The market for covered bonds is important for bank funding and therefore financial stability. The requirements for banks to hold more capital and liquidity for their operations have been tightened since the financial crisis. These requirements affect the banks' costs of holding securities in the trading book and so their costs of acting as market makers.
Market makers play an important role in supporting market liquidity. Market liquidity in turn affects funding liquidity. In theory, higher capital and liquidity requirements should reduce
market liquidity, and market participants are attesting that this has in fact happened.
Finansinspektionen (FI) has therefore studied market liquidity for covered bonds using unique transactions data. The selected measure of liquidity, the yield impact, reflects the change in yield to maturity that can be observed between two transactions carried out on the same day for a specific bond. Our results show that this form of liquidity has been unchanged in recent years. We also find that there is a strong correlation between market liquidity in covered bonds and government bonds.

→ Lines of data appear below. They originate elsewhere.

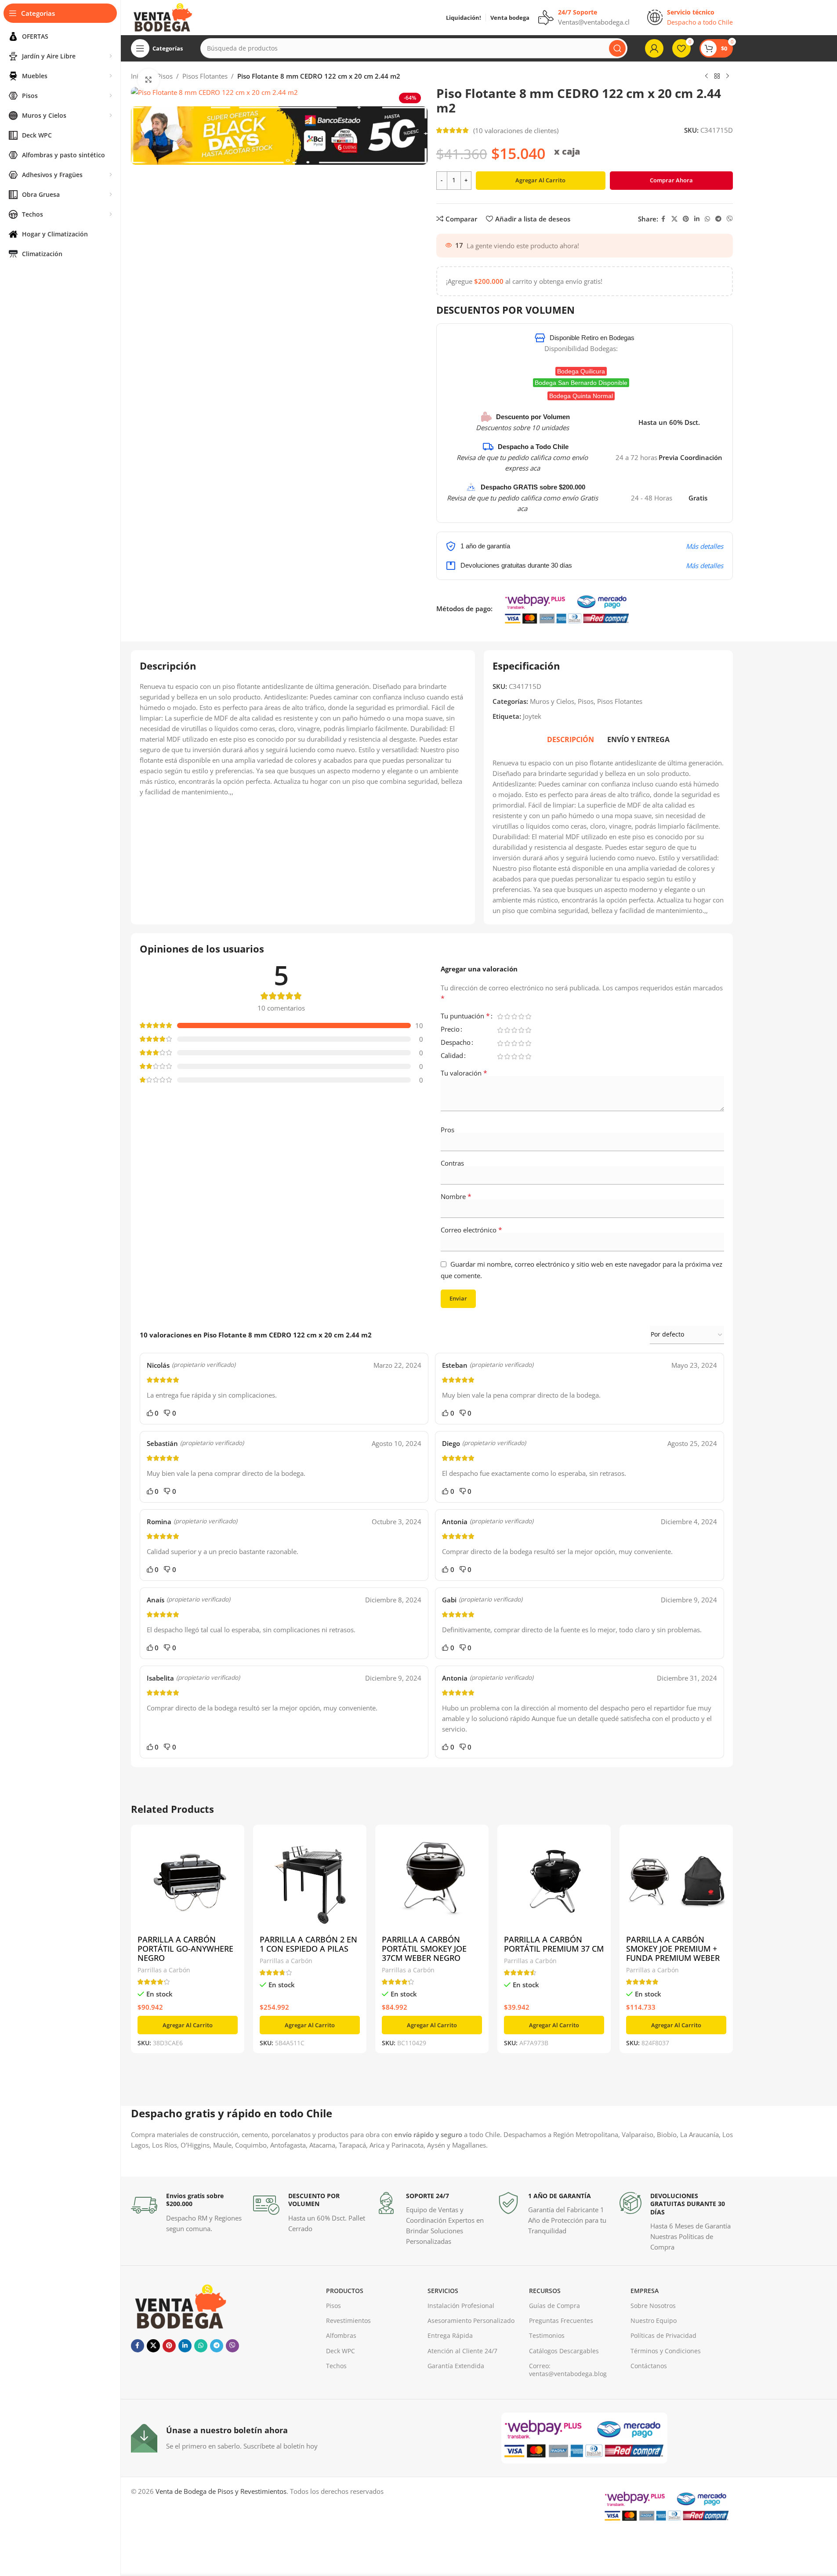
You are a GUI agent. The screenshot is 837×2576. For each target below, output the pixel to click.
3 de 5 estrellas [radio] (514, 1016)
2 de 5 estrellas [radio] (507, 1016)
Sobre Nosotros (653, 2305)
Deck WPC (340, 2351)
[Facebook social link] (663, 219)
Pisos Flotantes (205, 76)
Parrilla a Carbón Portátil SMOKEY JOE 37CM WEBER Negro (424, 1948)
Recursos (545, 2290)
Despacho (456, 1043)
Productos (344, 2290)
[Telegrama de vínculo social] (718, 219)
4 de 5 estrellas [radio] (521, 1016)
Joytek (532, 716)
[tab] (570, 739)
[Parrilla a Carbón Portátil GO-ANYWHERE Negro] (188, 1881)
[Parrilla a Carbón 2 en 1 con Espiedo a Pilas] (310, 1881)
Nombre (456, 1196)
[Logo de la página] (162, 16)
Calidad (452, 1056)
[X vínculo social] (674, 219)
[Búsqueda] (617, 48)
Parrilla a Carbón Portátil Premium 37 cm (554, 1944)
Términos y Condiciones (665, 2351)
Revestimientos (348, 2320)
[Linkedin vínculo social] (697, 219)
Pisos (586, 701)
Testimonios (547, 2335)
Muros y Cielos (552, 701)
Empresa (644, 2290)
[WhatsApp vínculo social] (707, 219)
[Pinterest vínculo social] (686, 219)
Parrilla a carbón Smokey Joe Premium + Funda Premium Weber (673, 1948)
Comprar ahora (671, 180)
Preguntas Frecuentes (561, 2320)
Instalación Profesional (461, 2305)
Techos (336, 2366)
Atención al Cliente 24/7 (462, 2351)
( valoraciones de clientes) (515, 130)
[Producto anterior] (706, 76)
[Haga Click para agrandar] (148, 80)
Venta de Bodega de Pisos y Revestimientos (221, 2491)
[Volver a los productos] (717, 76)
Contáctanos (648, 2366)
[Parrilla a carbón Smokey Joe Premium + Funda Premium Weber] (676, 1881)
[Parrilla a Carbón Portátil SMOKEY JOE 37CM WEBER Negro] (432, 1881)
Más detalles (704, 546)
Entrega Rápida (450, 2335)
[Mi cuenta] (654, 48)
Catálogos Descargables (564, 2351)
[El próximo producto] (727, 76)
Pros (447, 1129)
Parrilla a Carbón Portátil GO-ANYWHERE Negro (185, 1948)
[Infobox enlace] (187, 2212)
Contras (452, 1163)
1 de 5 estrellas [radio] (500, 1016)
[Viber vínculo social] (730, 219)
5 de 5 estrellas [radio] (528, 1016)
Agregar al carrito (540, 180)
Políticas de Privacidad (663, 2335)
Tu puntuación (465, 1016)
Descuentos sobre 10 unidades (522, 427)
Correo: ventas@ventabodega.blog (568, 2370)
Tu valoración (464, 1073)
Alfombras (341, 2335)
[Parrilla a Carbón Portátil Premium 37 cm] (554, 1881)
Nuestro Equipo (653, 2320)
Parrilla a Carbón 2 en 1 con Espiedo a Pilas (308, 1944)
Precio (450, 1029)
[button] (188, 2025)
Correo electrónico (471, 1230)
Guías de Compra (554, 2305)
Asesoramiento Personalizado (471, 2320)
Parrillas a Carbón (164, 1970)
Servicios (443, 2290)
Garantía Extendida (456, 2366)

On average, the transaction cost for covered bonds has been just under 2 basis points over the past few years. For government bonds it has been about 1.3 basis points. The fact that this has remained constant for several years despite increasing legal requirements on banks' capital and liquidity does not necessarily mean that the higher requirements have not had any impact, but it may also be due to these possible negative effects having been offset by the Riksbank's increasingly expansionary monetary policy.In case monetary policy was to be normalised, there might be a risk of deterioration in market liquidity.